*Collected data entries*.
──────

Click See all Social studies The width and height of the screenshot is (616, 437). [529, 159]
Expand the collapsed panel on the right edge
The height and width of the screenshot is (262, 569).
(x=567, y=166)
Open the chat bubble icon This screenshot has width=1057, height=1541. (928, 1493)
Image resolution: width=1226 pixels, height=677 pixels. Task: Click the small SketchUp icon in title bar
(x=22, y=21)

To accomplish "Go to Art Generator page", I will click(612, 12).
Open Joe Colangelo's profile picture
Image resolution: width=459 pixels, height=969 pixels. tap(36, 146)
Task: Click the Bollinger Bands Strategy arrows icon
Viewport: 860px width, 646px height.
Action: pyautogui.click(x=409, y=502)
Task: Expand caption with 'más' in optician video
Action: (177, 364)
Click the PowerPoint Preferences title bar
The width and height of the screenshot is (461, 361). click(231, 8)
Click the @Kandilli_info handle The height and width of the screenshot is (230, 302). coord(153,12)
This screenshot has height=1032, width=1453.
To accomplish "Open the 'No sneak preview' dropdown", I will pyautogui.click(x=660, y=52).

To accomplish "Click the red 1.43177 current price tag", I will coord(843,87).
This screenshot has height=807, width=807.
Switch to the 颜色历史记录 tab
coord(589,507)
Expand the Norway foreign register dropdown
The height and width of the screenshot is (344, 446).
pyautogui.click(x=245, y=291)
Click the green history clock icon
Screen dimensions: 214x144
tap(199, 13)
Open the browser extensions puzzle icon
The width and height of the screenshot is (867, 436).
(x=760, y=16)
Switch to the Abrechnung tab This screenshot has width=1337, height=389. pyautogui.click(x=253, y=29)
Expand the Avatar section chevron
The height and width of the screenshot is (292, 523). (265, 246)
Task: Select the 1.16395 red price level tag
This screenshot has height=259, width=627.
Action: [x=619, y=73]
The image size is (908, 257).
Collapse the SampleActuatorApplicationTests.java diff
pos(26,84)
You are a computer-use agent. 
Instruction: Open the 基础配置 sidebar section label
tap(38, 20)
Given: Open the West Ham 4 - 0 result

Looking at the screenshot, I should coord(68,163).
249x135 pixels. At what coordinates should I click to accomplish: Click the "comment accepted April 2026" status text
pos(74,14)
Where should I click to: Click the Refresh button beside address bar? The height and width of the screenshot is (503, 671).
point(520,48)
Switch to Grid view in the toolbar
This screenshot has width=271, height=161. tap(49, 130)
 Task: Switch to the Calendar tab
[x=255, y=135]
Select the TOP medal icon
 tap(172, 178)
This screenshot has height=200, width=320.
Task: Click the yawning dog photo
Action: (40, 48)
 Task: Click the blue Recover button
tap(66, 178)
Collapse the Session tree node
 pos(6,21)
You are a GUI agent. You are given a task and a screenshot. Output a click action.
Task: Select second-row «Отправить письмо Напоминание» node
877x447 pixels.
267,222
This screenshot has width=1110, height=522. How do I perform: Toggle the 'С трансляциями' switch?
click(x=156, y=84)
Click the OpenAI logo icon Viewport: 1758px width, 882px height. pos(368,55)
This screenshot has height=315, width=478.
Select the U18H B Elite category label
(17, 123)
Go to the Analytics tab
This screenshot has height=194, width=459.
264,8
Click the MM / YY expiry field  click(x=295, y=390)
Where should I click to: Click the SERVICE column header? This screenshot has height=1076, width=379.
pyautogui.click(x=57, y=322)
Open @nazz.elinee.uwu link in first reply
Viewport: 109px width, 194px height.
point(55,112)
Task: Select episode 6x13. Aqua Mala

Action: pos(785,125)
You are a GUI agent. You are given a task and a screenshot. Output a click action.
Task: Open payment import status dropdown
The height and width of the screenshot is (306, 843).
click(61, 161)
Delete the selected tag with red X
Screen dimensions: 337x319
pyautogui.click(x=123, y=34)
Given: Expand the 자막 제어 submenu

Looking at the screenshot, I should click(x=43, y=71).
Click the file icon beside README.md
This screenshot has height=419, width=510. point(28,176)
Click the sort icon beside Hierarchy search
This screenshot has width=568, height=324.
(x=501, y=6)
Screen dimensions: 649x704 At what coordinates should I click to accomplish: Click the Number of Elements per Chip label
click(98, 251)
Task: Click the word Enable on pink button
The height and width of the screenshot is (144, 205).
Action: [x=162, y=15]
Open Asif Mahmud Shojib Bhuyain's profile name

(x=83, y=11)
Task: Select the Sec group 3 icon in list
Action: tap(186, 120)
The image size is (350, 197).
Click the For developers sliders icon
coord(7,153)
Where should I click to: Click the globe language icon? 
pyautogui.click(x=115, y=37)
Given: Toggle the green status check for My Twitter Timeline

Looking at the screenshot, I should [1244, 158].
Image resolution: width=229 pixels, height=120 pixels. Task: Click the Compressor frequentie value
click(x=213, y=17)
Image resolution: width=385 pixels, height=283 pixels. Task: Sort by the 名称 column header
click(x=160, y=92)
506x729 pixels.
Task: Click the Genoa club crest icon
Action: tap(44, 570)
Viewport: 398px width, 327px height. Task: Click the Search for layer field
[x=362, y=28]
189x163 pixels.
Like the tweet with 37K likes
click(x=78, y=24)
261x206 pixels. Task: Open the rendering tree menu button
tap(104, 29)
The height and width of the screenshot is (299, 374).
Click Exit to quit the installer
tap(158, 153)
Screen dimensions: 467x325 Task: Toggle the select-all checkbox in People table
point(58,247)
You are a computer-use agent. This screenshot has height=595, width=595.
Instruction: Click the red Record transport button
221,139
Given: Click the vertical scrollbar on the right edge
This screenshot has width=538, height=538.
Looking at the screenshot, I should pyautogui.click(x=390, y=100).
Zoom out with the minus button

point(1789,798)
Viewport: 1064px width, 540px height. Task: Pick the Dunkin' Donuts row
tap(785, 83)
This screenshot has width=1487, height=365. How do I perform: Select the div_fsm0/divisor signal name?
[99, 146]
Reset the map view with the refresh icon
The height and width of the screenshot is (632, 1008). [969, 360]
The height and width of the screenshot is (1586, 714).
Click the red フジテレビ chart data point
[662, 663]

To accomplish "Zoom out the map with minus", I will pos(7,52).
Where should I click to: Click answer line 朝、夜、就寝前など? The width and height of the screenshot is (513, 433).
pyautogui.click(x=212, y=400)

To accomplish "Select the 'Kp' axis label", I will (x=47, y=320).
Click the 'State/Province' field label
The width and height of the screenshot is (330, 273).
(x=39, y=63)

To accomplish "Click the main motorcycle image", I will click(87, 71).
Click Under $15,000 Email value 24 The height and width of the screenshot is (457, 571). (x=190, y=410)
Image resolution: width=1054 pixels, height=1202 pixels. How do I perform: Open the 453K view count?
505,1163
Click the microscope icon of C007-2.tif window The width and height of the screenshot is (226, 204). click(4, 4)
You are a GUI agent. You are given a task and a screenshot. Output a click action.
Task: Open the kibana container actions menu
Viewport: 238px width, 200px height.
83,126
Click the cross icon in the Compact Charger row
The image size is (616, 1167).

──────

*Your objective*. With the first line being the one containing "Where should I click to: Click answer" and the last line the one containing "Click the 'State/Province' field label", transcribe exactly the lines above that fall in that range.

*Task output*.
Where should I click to: Click answer line 朝、夜、就寝前など? The width and height of the screenshot is (513, 433).
pyautogui.click(x=212, y=400)

To accomplish "Select the 'Kp' axis label", I will (x=47, y=320).
Click the 'State/Province' field label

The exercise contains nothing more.